Assignment: Every line of the data below is to be given again as it appears, with the images removed.

Stored items:
======

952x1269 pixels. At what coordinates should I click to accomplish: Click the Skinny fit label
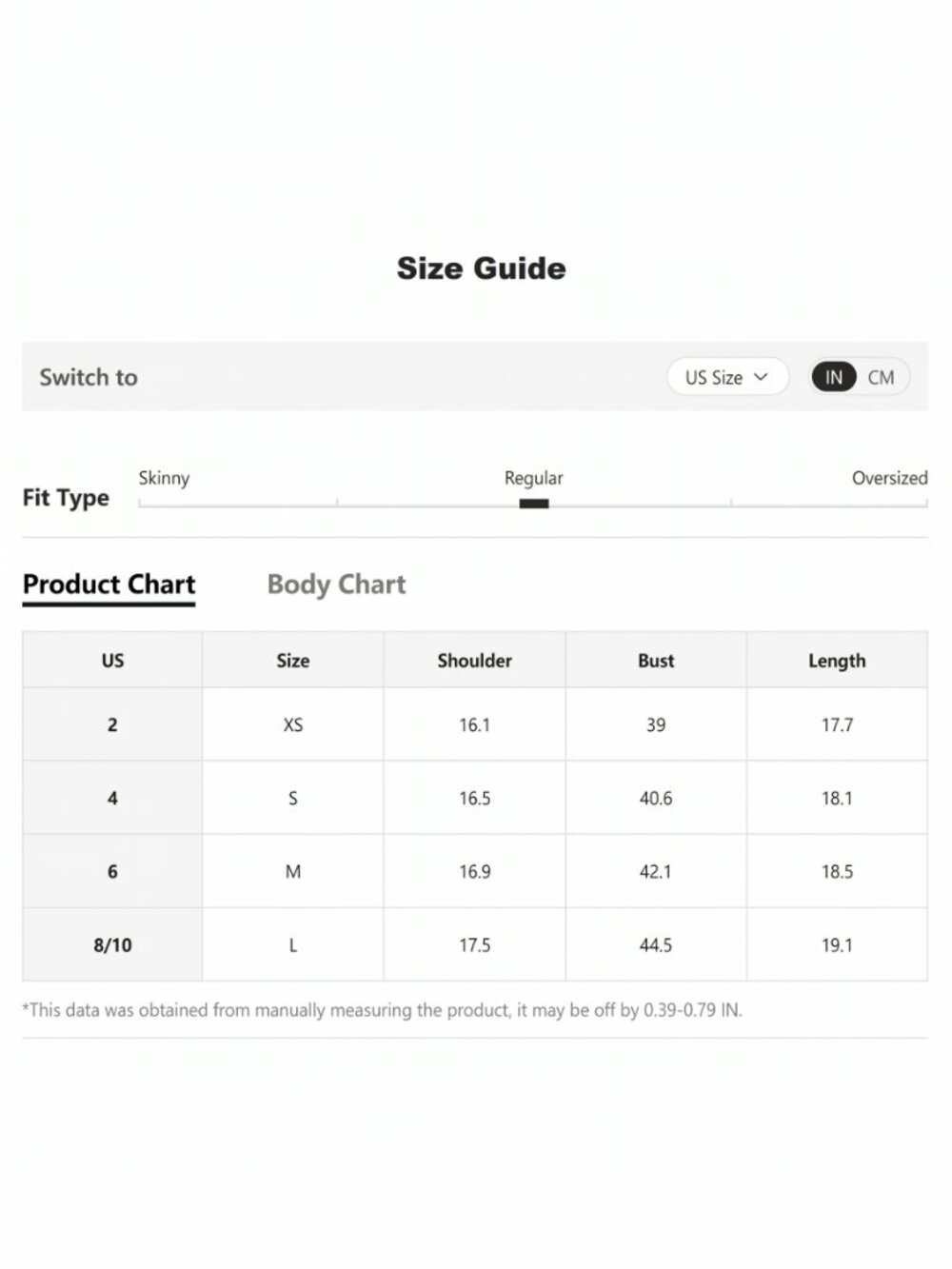coord(164,478)
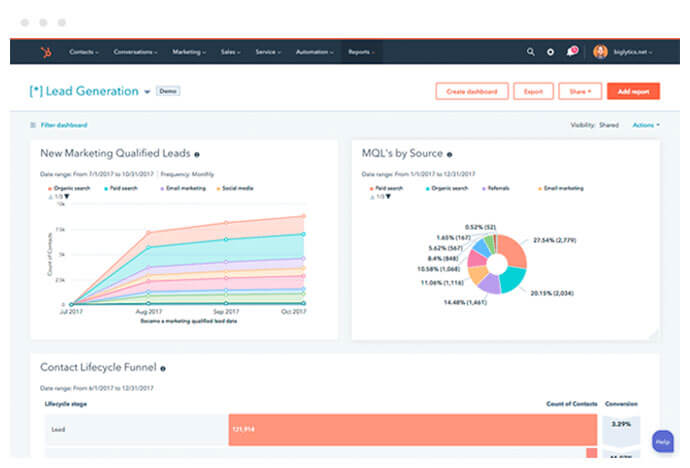Click the HubSpot sprocket logo
Image resolution: width=690 pixels, height=468 pixels.
43,52
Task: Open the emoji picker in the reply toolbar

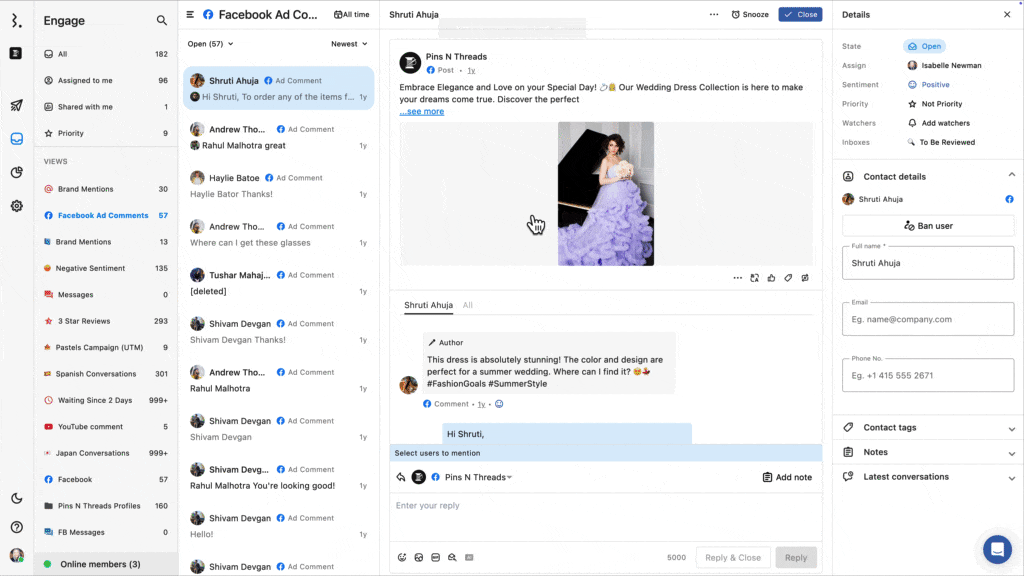Action: point(403,557)
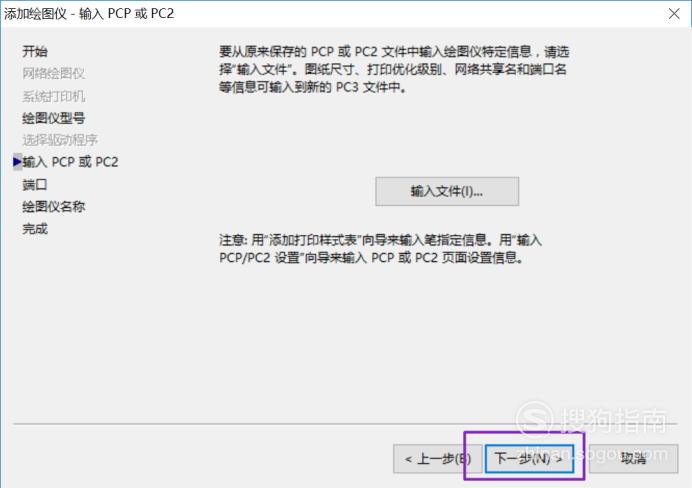Click the blue current-step arrow marker
The width and height of the screenshot is (692, 488).
[17, 162]
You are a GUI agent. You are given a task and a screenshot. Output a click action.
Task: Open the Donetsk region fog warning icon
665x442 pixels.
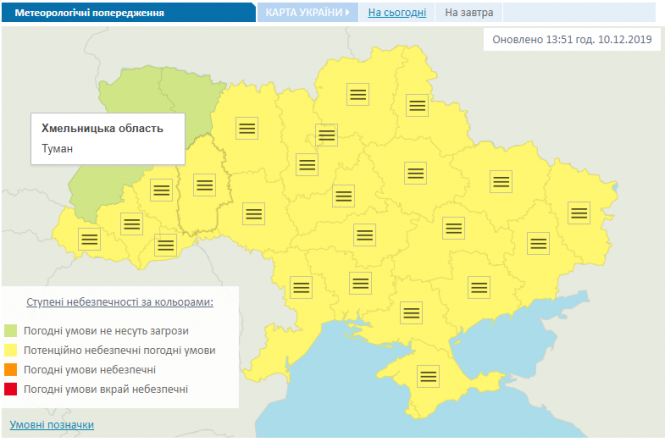pos(538,243)
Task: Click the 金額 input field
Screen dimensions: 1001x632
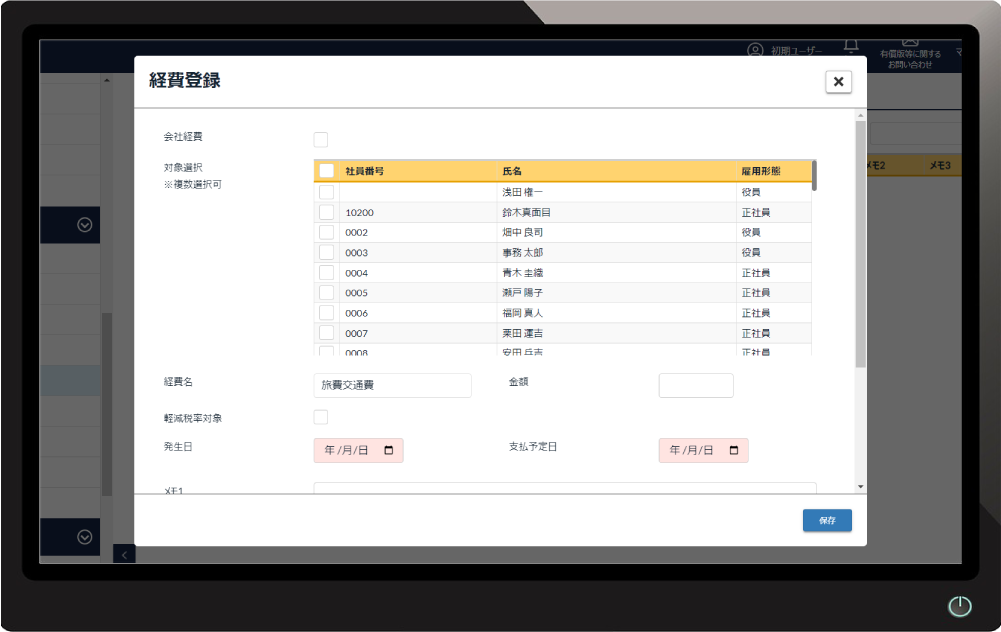Action: (x=695, y=385)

======

Exercise output:
952x1269 pixels. At what coordinates should I click to accomplish: Click the Skinny fit label
coord(164,478)
Click the HubSpot sprocket logo
Image resolution: width=690 pixels, height=468 pixels.
43,52
Task: Open the emoji picker in the reply toolbar

Action: point(403,557)
Click the blue current-step arrow marker
The width and height of the screenshot is (692, 488).
[17, 162]
You are a GUI agent. You are given a task and a screenshot. Output a click action.
Task: Open the Donetsk region fog warning icon
665x442 pixels.
pos(538,243)
Task: Click the 金額 input field
Screen dimensions: 1001x632
Action: (x=695, y=385)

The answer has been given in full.